Bereits in mehreren Städten Deutschlands kam es in den vergangenen Wochen zu Demonstrationen und Kundgebungen, die sich auf die Krisenpolitik der Bundesregierung beziehen. Im Zentrum der Kritik stehen vor allem die sogenannten Rettungspakete der Ampelkoalition. Diese werden von vielen als völlig unzureichend angesehen und nicht dazu geeignet, existenzielle Notlagen von vielen Menschen zu verhindern. Auf der anderen Seite steht der Vorwurf, dass auch vom dritten Rettungspaket am ehesten Besserverdienende profitieren würden, wie auch Marcel Fratzscher, Präsident des Deutschen Instituts für Wirtschaftsforschung (DIW), kritisiert. (Quelle: Zeit)

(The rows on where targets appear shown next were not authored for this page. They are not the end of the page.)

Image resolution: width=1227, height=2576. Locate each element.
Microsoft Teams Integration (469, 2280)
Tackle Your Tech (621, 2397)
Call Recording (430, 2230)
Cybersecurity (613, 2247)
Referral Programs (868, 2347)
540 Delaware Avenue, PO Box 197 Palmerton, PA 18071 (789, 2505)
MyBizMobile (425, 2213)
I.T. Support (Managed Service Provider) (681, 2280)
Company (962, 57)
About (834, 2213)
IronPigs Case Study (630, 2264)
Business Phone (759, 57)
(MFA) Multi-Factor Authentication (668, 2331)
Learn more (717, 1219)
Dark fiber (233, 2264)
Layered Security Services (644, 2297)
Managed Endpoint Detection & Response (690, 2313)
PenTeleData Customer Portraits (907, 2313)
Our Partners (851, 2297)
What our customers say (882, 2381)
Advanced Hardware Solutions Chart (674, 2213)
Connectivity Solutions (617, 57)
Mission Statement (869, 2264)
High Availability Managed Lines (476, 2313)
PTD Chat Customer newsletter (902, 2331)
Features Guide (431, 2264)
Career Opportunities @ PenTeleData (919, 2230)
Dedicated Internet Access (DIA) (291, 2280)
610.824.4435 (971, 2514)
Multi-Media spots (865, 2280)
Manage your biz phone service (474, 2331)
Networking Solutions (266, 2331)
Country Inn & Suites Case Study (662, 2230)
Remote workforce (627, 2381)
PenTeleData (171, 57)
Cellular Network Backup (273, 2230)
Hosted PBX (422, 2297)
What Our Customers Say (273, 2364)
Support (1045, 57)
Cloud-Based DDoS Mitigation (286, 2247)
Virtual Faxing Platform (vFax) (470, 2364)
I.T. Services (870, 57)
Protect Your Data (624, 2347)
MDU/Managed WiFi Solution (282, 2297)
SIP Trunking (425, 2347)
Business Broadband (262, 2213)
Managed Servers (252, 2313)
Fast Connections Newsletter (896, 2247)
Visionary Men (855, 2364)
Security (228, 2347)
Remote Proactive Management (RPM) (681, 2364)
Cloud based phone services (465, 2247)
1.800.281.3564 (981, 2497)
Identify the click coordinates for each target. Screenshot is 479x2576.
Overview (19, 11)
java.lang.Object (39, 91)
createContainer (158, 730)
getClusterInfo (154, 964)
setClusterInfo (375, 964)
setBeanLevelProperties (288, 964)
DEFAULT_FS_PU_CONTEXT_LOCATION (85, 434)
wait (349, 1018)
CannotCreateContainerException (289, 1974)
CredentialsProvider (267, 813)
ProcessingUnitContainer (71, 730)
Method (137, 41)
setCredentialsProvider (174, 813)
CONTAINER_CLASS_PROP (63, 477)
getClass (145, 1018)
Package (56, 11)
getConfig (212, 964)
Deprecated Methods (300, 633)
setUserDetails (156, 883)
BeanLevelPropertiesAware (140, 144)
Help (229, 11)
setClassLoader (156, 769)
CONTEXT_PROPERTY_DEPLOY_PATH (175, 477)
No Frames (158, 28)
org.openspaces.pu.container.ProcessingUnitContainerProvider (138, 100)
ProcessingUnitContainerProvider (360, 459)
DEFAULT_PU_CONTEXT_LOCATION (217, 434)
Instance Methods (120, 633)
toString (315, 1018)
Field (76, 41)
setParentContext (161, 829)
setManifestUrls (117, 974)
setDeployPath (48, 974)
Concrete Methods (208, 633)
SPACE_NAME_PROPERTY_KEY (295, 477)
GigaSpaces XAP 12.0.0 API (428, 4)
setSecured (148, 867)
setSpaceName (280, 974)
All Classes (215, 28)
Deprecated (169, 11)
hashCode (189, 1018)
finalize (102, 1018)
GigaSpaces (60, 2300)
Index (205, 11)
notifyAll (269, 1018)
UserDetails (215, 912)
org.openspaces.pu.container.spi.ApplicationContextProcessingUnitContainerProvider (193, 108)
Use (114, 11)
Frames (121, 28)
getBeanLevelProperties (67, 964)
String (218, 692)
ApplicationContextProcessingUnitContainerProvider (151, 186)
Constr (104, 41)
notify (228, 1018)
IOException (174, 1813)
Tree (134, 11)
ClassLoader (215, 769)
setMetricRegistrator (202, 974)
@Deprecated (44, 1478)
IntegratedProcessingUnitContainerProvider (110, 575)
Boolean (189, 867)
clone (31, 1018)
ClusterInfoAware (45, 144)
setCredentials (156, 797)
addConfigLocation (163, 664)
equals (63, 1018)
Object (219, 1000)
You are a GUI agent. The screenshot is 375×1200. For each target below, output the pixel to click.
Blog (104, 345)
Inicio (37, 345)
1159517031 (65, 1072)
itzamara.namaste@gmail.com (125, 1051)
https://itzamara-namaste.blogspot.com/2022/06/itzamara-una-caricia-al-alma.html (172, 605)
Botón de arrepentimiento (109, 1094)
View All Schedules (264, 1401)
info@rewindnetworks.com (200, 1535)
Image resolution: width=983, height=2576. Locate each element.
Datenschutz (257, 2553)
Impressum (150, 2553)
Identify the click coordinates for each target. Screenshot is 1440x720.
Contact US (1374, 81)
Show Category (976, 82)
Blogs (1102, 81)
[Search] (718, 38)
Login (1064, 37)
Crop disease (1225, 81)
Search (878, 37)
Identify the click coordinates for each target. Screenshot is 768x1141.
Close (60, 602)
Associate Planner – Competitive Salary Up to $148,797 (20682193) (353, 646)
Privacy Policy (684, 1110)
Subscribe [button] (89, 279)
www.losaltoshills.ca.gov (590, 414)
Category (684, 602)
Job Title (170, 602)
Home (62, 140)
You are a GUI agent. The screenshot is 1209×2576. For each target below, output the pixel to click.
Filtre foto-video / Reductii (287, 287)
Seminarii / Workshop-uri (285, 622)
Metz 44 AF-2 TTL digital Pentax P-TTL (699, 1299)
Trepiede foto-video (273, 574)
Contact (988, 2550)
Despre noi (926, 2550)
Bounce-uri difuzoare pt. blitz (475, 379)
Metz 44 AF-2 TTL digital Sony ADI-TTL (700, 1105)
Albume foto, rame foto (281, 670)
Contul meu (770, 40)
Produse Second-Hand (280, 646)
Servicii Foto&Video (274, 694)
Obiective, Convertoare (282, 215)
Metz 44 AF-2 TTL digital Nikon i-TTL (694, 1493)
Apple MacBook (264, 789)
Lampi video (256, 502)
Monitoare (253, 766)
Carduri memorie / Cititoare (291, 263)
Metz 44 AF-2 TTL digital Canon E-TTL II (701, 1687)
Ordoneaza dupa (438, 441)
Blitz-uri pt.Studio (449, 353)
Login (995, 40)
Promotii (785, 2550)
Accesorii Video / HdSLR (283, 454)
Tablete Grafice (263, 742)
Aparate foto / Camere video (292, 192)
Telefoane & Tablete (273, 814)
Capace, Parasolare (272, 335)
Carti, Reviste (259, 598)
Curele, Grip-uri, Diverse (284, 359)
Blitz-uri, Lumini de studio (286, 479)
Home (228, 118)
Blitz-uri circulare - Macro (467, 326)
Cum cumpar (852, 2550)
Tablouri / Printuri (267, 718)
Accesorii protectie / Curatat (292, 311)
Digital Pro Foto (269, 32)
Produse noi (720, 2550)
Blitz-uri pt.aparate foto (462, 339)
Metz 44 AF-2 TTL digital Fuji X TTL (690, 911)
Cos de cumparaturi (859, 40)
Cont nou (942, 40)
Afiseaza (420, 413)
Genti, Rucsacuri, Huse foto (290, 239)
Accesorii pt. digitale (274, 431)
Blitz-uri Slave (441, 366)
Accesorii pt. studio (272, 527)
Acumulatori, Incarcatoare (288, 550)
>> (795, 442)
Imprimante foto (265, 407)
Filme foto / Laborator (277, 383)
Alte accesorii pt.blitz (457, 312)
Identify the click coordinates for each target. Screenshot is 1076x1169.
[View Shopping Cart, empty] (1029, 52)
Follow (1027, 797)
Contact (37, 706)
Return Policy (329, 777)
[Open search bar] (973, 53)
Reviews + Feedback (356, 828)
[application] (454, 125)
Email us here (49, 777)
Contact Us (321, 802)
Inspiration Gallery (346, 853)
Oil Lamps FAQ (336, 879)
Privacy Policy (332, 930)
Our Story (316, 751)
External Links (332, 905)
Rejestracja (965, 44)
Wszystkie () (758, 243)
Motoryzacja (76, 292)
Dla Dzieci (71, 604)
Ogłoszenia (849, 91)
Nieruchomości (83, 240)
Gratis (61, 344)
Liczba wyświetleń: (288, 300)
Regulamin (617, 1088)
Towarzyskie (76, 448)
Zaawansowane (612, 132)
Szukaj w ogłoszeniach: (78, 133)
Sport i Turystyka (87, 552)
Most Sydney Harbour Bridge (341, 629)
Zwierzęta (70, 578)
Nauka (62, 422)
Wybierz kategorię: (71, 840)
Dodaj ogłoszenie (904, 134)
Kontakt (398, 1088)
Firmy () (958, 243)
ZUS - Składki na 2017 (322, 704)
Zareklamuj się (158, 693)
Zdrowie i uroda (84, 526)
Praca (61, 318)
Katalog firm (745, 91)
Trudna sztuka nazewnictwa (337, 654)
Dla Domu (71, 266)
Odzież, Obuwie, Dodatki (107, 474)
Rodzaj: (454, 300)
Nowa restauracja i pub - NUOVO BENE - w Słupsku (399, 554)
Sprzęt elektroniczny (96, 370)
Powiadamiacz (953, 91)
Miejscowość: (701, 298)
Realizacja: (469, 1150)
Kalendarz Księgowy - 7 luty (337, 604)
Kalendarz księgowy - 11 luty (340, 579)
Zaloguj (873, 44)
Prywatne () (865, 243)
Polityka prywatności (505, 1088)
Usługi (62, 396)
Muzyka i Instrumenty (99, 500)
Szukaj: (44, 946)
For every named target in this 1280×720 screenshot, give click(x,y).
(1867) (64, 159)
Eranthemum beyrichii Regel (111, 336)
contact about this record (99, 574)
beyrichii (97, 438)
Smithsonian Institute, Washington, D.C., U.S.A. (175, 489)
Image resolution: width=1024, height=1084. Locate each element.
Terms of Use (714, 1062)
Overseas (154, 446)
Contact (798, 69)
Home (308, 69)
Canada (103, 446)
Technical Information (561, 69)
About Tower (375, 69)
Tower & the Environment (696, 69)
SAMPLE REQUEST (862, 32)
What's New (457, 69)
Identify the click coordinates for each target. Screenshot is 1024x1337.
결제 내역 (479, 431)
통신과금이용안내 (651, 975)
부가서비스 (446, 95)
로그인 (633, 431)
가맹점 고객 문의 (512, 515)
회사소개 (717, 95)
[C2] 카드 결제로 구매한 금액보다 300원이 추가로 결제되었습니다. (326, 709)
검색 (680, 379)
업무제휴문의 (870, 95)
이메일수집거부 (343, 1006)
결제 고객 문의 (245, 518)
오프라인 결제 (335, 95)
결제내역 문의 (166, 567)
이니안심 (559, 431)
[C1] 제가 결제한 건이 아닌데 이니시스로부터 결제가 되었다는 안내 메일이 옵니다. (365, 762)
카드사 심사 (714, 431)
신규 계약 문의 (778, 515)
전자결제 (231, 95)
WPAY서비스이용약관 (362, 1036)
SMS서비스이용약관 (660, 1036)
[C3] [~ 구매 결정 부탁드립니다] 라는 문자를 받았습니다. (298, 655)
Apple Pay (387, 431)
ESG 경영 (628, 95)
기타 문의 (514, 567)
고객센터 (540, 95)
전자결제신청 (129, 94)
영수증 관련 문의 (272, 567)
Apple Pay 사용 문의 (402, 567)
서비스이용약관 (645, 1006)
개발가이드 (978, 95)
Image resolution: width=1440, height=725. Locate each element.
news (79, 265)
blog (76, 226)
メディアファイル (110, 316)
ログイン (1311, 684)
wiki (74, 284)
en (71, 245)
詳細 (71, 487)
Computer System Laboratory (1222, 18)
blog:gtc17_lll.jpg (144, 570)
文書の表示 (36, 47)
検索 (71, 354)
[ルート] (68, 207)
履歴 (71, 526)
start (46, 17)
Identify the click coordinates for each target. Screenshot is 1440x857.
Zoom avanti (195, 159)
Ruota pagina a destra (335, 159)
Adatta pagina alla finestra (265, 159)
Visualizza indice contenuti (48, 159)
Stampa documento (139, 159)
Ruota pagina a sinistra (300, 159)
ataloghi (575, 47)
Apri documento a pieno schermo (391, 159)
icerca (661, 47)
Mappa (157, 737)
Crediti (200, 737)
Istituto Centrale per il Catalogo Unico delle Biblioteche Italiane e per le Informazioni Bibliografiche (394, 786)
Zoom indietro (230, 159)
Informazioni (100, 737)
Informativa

Deshalb gehört eben auch zur Erkenntnis dieser Zeit, dass die Krise nicht alle betrifft. Preissteigerungen für Grundbedarfe treffen diejenigen sofort, die ihr gesamtes Einkommen für ihren Lebensunterhalt aufwenden müssen. Eine deutsche Boulevard-Zeitung kommentierte die Entscheidung der Europäischen Zentralbank den Leitzins auf 1,25% anzuheben damit, dass nun eine gute Zeit für Sparer sei und im ersten Moment hört sich das vielleicht gut an, dass man wieder etwas bekommt, für sein Geld auf dem Konto. Vorausgesetzt man hat Geld auf dem Konto.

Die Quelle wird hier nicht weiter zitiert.